AOG/Seginus is a provider of component repair and overhaul services to the domestic and international aerospace industry and also produces replacement PMA (Parts Manufacturer Approval) parts that are sold to airline operators, repair stations, and global distributors.
AOG/Seginus is based in the Chicago exurb of Oswego, IL (www.aogrepairs.com) (www.seginusinc.com).
Desser, acquired by Graham Partners in August 2014, is a supplier of aircraft tires and tubes as well as other aviation products to customers in over 100 countries. The company also holds Federal Aviation Administration (FAA) and European Aviation Safety Agency (EASA) approvals for high-speed aircraft tire retreading and wheel and brake services, and produces aviation transparencies – such as aircraft windshields, windscreens, canopies, and windows – for aftermarket applications.

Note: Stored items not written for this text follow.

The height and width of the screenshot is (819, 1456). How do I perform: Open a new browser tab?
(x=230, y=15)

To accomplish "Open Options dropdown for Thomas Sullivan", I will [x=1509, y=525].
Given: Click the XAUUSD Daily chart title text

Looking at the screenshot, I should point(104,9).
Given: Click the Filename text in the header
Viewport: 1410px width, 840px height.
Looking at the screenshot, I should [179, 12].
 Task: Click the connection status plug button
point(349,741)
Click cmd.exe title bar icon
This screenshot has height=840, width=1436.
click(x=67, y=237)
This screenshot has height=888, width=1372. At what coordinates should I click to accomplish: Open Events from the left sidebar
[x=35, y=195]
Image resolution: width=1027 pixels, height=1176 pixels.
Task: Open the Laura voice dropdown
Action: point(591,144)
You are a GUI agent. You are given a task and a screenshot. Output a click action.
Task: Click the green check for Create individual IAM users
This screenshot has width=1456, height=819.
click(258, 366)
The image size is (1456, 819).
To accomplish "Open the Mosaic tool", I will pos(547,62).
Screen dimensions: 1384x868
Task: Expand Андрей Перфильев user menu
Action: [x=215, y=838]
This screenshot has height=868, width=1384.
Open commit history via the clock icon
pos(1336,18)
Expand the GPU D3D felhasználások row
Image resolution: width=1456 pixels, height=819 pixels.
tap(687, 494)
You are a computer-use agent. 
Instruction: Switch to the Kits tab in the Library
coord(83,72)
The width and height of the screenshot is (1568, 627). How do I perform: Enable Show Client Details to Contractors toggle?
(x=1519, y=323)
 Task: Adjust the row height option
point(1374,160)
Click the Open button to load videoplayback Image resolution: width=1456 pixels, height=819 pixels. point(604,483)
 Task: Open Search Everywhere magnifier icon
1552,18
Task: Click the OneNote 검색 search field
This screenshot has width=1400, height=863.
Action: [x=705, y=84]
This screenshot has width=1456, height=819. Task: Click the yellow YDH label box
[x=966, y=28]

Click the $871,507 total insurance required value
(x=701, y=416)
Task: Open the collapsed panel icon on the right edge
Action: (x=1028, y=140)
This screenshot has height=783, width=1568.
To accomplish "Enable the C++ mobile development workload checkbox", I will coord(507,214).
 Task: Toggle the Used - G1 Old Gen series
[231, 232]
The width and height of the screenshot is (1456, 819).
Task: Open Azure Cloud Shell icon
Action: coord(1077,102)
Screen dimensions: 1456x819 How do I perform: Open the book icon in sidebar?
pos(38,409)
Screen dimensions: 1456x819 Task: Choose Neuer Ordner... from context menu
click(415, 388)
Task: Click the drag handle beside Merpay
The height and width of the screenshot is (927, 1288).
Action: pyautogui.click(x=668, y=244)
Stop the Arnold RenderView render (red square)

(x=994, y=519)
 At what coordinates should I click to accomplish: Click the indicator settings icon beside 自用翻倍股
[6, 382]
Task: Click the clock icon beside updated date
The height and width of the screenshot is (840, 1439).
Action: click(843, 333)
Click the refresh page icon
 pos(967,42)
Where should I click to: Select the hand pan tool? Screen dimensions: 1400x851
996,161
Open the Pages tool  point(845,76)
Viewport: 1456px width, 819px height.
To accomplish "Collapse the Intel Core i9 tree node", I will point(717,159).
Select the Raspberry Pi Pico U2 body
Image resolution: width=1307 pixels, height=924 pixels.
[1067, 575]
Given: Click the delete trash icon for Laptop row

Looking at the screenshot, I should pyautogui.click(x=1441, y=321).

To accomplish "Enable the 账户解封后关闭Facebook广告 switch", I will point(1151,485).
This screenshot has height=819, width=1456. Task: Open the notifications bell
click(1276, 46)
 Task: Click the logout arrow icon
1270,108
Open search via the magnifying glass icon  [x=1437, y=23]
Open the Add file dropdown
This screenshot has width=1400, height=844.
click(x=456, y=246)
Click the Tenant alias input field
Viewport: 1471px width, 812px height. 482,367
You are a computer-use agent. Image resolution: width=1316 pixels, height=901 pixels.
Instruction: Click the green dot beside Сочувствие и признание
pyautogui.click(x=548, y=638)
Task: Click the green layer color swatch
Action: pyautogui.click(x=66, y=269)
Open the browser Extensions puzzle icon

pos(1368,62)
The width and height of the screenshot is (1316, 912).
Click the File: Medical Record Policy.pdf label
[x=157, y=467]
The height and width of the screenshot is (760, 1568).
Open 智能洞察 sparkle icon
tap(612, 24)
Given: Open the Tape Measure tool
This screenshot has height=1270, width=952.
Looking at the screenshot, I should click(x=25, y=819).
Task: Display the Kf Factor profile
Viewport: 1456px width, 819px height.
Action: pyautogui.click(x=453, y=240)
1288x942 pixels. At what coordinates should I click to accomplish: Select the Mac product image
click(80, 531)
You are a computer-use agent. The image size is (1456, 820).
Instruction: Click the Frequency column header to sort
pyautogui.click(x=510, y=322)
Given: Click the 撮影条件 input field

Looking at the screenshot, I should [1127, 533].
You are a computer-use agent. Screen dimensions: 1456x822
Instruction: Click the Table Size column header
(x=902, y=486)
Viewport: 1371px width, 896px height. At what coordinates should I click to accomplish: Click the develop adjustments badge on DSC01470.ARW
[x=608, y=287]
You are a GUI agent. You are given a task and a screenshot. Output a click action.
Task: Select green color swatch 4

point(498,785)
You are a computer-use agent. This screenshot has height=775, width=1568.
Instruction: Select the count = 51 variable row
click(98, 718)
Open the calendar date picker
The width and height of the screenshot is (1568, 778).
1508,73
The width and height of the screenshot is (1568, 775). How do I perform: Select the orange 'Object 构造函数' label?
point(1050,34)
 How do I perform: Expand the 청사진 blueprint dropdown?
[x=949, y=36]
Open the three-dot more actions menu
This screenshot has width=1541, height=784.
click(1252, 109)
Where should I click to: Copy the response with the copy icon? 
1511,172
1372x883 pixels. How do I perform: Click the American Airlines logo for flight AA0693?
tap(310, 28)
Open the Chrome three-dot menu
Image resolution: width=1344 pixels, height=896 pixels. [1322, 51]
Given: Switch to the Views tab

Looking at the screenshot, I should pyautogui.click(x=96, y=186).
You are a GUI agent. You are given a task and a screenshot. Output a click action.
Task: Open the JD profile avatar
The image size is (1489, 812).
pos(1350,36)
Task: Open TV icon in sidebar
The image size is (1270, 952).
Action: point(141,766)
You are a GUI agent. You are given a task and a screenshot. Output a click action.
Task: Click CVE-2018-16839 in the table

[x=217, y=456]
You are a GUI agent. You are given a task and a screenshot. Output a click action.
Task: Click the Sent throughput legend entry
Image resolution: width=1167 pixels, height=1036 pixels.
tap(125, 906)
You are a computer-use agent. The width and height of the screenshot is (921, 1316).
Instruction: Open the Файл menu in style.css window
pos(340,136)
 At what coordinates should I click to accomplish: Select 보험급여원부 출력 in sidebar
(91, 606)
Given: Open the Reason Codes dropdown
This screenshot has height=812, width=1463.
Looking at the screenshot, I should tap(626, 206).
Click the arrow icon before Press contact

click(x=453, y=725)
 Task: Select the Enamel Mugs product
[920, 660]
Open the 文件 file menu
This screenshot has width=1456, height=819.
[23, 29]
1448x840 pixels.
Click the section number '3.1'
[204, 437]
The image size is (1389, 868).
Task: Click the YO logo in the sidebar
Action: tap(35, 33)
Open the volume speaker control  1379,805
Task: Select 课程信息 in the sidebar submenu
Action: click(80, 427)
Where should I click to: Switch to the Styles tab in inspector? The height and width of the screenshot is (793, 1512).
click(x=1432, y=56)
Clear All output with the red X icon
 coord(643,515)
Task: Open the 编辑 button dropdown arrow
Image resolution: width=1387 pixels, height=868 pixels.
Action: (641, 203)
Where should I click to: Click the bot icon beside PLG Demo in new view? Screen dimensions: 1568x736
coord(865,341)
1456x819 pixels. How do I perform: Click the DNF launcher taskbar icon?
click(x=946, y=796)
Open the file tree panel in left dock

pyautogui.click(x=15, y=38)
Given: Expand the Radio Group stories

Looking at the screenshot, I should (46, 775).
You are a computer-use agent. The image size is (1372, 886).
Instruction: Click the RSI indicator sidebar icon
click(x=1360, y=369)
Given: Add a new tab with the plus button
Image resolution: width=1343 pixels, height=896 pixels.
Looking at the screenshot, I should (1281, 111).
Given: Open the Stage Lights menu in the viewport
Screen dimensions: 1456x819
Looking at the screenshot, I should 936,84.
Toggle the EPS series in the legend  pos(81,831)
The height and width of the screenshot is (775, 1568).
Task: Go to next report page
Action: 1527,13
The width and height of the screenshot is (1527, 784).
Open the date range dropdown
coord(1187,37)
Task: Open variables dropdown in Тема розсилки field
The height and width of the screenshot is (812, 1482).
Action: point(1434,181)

Desser is AS9100 approved and has facilities in Australia, the United Kingdom, and the United States to support commercial airlines, repair stations, and OEMs worldwide through its affiliates Aero Wheel & Brake Service, Cee Bailey’s Aircraft Plastics, Watts Aviation, Rotable Repairs, and now AOG Aviation Spares, and Seginus. Desser is headquartered near Los Angeles in Montebello, CA (www.desser.com).
The buy of AOG/Seginus adds a complementary business to the Desser platform, expanding Desser’s products and services and providing cross-selling opportunities. Additionally, the acquisition will expand Desser’s in-house PMA expertise and build Desser’s line of proprietary products.
“AOG/Seginus has experienced significant growth driven by the company’s impressive product and repair development capabilities and strong customer relationships,” said Chris Lawler, Managing Principal at Graham Partners. “We are excited to add AOG/Seginus’ engineering depth and experience to the combined business, which will be a valuable asset as Desser launches its own proprietary products.”
“Add-on acquisitions have always been a fundamental component of value creation for our companies, and this acquisition is no exception,” said Steven Graham, Senior Managing Principal of Graham Partners. “We look forward to integrating AOG/Seginus and realizing the potential of this combination.”
Graham Partners acquires companies with EBITDA between $5 million and $50 million and will invest in smaller companies as add-on acquisitions to existing portfolio companies. The firm is sponsored by the Graham Group, an industrial and investment concern with interests in plastics, packaging, machinery, building products, and outsourced manufacturing. Graham Partners was founded in 1988 and is headquartered in Philadelphia (www.grahampartners.net).